In today’s increasingly volatile world, supply chains must be able to adapt to changes over which they have no control – natural disasters, political instability, regulations, and dramatic economic changes.

Add to those trends such as a rapidly changing technological and digital landscape, increasing demand for quality and differentiation, and scarcity of resources, which may put supply chains under tremendous pressure to perform.

MBS is uniquely positioned to advise clients, bringing its category and transformation expertise to help clients achieve their specific organizational, supply management and process efficiency objectives.

Development to Execution – We’re With You

Unlike other supply chain consulting firms that often stop at recommending “high-level” supply chain strategies, MBS helps you implement and operationalize them for real-world success.

Our team of supply chain management experts starts with a comprehensive assessment of your supply chain, adjusts your business priorities, and then develops healthy supply chain strategies capable of rapidly adapting to changing business needs.

Supply chain consulting engagements at MBS are led by seasoned industry, process and subject matter experts, supported by world-class infrastructure, a rich knowledge base of supply chain best-practice methodologies, an extensive global leadership network and peerless category, commodity and supply chain market intelligence capabilities.

Resilient Winning Strategies for Supply Chains

Our timely supply market intelligence helps you identify and manage risks to be ready for market fluctuations, while our powerful, intelligent supply chain diagnostic tools and intuitive supply chain dashboards help you measure, optimize and report the impact of changes made to your supply chain processes.

With MBS, you will have quick access to a vast repository of practical insights, innovative strategies and supply chain management best practices — gained through our work with market-leading enterprise clients across industries and continents — to help you drive next-level performance and value from your supply chain.

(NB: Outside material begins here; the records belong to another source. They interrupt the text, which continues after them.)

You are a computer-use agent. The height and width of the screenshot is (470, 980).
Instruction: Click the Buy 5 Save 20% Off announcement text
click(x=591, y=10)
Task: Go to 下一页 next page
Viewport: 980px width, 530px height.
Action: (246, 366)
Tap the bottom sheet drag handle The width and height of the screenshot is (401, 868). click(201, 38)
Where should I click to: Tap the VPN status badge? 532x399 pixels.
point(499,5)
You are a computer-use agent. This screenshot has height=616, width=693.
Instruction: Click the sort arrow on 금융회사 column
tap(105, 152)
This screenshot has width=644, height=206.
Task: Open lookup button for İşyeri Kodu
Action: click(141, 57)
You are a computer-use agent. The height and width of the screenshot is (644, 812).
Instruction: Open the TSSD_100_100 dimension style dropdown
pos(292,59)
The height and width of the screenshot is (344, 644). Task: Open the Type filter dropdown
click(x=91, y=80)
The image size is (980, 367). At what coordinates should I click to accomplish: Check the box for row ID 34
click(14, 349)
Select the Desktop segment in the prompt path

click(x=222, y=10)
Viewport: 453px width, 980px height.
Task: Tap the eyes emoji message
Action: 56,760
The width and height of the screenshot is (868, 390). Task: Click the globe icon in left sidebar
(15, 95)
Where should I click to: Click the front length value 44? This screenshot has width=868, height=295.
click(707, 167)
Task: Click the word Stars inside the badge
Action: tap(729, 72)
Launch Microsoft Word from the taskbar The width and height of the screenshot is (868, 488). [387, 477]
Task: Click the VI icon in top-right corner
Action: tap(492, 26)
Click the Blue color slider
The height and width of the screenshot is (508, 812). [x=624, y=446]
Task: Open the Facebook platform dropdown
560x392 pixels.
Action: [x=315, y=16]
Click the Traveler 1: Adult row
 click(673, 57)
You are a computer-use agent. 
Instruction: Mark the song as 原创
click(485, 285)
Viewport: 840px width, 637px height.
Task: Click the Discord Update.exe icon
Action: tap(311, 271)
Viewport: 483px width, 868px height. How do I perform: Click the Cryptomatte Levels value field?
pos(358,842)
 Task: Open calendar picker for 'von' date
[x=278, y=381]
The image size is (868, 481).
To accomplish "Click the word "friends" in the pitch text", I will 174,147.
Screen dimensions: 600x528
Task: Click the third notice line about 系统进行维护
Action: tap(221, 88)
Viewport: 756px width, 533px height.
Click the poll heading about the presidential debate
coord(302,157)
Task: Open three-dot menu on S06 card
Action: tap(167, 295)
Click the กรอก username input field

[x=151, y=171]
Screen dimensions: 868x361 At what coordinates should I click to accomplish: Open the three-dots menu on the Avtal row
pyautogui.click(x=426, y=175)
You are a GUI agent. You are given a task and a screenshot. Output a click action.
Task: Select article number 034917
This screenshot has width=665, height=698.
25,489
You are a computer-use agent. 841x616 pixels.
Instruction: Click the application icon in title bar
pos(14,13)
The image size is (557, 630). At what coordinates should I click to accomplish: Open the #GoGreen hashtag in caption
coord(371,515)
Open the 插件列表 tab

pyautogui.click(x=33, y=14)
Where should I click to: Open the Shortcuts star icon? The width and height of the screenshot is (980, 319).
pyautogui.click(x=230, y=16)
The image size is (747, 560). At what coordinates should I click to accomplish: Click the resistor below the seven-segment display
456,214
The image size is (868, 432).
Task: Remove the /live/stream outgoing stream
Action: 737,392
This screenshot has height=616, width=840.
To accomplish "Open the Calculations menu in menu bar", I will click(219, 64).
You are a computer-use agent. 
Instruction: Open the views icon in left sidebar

Positioning: Positioning is the posturing of the overall organization to acquire and access the best possible goods, services, assets and energies from suppliers. It means becoming the best customer to a supplier in order to attain superior services, attract first innovation, and assure quality and supply flow. Positioning entails having the ability to influence and affect suppliers' actions, behaviors and investments for the organization's own benefit.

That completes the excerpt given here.